Faculty Profile: Dan Mosser

Left or right aligned image, 200 pixels wide maximum,  can be in portrait or landscape orientation

 

Dan Mosser Appointed Leverhulme Professor at The University of York, UK

Dan Mosser, Professor of English, has been appointed as Leverhulme Visiting Professor at The University of York in the United Kingdom for the fall semesters of 2006 and 2007. While at York, Professor Mosser will teach and research in the university’s Centre for Medieval Studies.

Leverhulme Visiting Professorships are granted by the Leverhulme Trust on a highly competitive basis to “host an internationally distinguished academic from overseas in order to enhance the research skills and work of the host institution.” The host institution nominates and invites the professor. 

The Centre for Medieval Studies was founded in 1968 in order to promote interdisciplinary research into the Middle Ages, and it is now one of the most successful teaching institutions in this field anywhere in the world. Its staff are drawn from archeology, art history, English and related literature, and history.

While at York, Professor Mosser will give a series of lectures at the University of York, Queens University (Belfast), Glasgow University, and the University of Birmingham.  He will carry out collaborative research with Professor Linne Mooney, who in 2005 electrified the world of Chaucer studies by identifying the target of Chaucer’s “To Adam, His Owne Scriveyn” (a poem that curses scribe Adam’s carelessness) as Adam Pinkhurst, the scribe of the two most important manuscripts of the Canterbury Tales and the scribe of “The Petition of the Folk of Mercerye”—the petition of the Mercer’s Company to impeach the Mayor of London (www.huntington.org/Information/frontiers/S06scribe.htm).  Mooney and Mosser will attempt to identify more scribes, work that will contribute to Mosser’s Digital Catalogue of the Manuscripts and Pre-1500 Editions of the Canterbury Tales (now nearing completion) and Mooney’s book and database on fifteenth-century scribes.  They plan to publish a series of co-authored articles on their collaborations.  Mosser will also give some lectures in graduate seminars on Chaucer, Book History, and Manuscript Studies.

While Mosser and Mooney are both known for their work in paleography (the study of “old writing”) and “codicology” (the study of the codex, or manuscript book), Mosser adds expertise in paper history (watermarks and book structures) and Middle English Dialectology to their collaboration.

At Virginia Tech, Professor Mosser specializes in the material structures of the manuscripts and pre-1500 editions of the Canterbury Tales and the relationship of those structures to their presentation of the text.
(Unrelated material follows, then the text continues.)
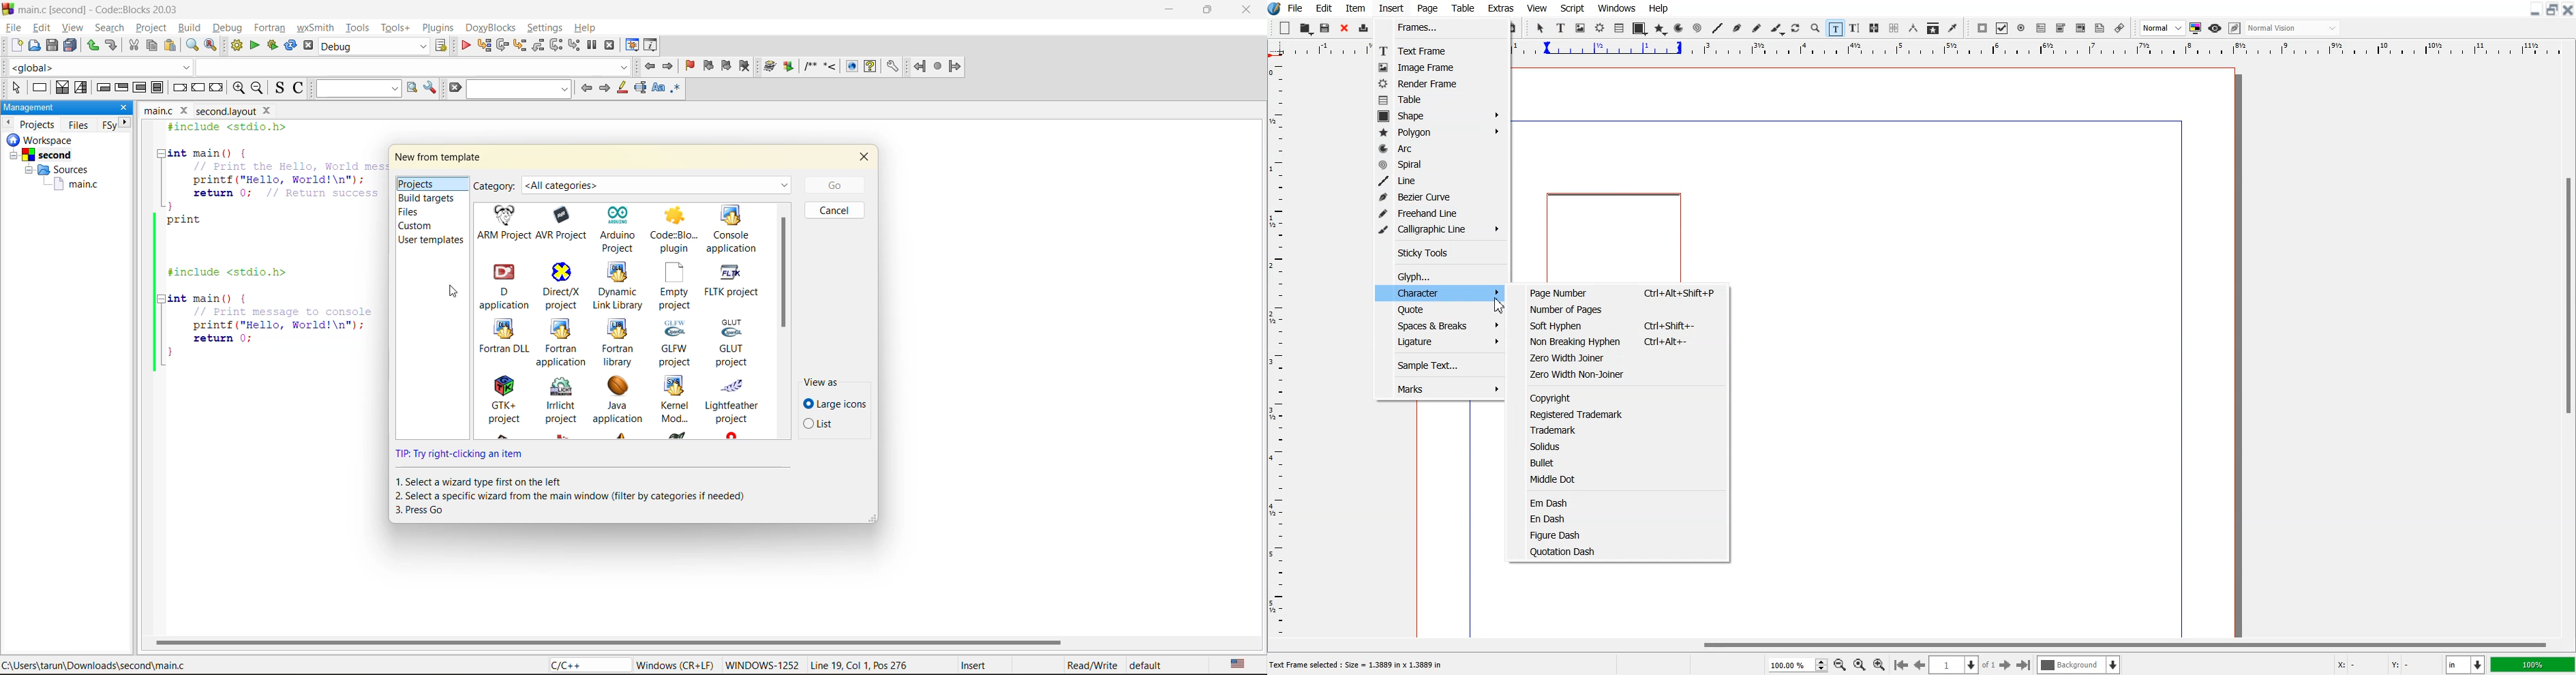 Image resolution: width=2576 pixels, height=700 pixels. What do you see at coordinates (2236, 29) in the screenshot?
I see `Edit in preview` at bounding box center [2236, 29].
The methodologies he employs in this work are known as codicology and bibliography. He publishes descriptions of these “witnesses” to the Canterbury Tales in association with the Canterbury Tales Project (http://www.canterburytalesproject.org/), on CD-ROM and the internet. An offshoot of this work is his interest in watermarks. He is involved in a large, ongoing project in collaboration with Ernest Sullivan and Len Hatfield: The Thomas L. Gravell Watermark Archive and Database (www.gravell.org). He teaches courses in Medieval Literature, History of the Language, and Digital Humanities.